Because of the inherent uncertainty of all the parameters describing a
particle’s activities, Heisenberg held
that both the past and the future were
unknowable, and that “the path comes into existence only when we observe it”. Paul
Davies called it ‘the feedback loop,’ with its mandatory reflection on the
retroactive importance of cause and effect. The Danish physicist Holger Bech Nielsen
refers to it as “a formula for which the history of the universe, in agreement
with the equation or motion (in this case, with the present or future), is
going to be selected as the one that
is realised.” For without so counter-effective an extrapolation backward to the
microphysical processes of the early universe,
it may mean, simply, an imaginary event which is ideally but not
literally true, residing only in the consciousness of some mind whose supremacy
is undoubted but not easily defined. Berkeley called it the mind of God. His
solution was an ingenious one.
And
God, of course, is precisely the reason for introducing the ecliptic analogy;
here intended in the conceptual sense as
an ocular allegory for the missing ‘selection criterion’ and the only plausible
explanation of why the universe is the way it is. For the implication is clear,
unless lodged firmly in the sense data of intelligent perception, any planetary
or ecliptic alignment is devoid of meaning - as is “the flash on a zinc-sulfide
screen on some faraway planet where there is no life,” (John Wheeler); unless
of course, frozen in a moment of history, it is “brought to a close by an irreversible
act of amplification.”[1]
Not everyone agrees, but you may as well conclude at this point that the ‘act’
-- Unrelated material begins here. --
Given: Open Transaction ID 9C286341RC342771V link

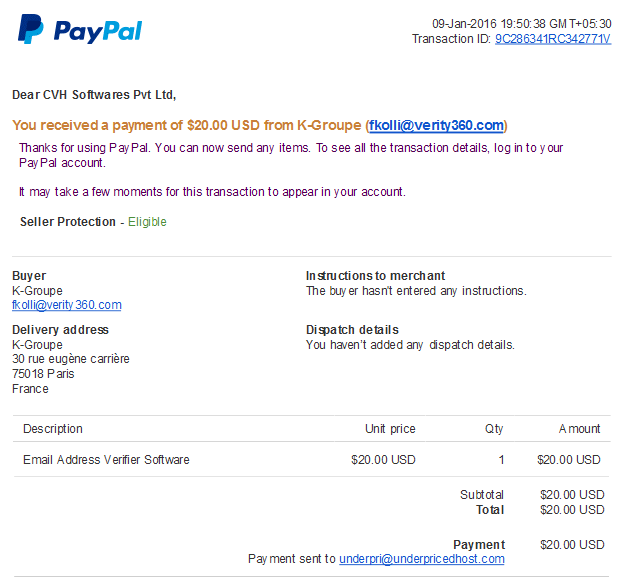Looking at the screenshot, I should (553, 39).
of human observation sends a signal not just across space but also across time back to the moment when the lone ‘irrelative’ atom was first released,
determining which history it went into. For the simple fact of the matter is
that the act of observation has not only created the universe but its complete
and entire history, and it is nonsense to assume that, and I quote, “the universe
existed for fourteen billion years before we arrived, and will continue exactly
as before after we have disappeared.”[2]
Nonsense, I repeat, precisely because on this scale of reciprocity, and
therefore on this scale of power to affect and be affected by the future, the perception of the past is not a property
that functions as an alternative to, nor
independent of the future.
Let’s
face it, things are animate only because of the way the mind interacts with
matter, and we cannot even begin to distinguish their outlines until we
discover ways of representing them. Or to
put it another way, it is only once we are imposing a mental structure upon the world of chaos that we can commence to activate its features. Features which exist in nature in the same potential sense as an unlimited number of prospective sculptures may exist in a slab of Carrara marble. But until the means to carve them out have been discovered, they are, I’m afraid, potential rather than actual.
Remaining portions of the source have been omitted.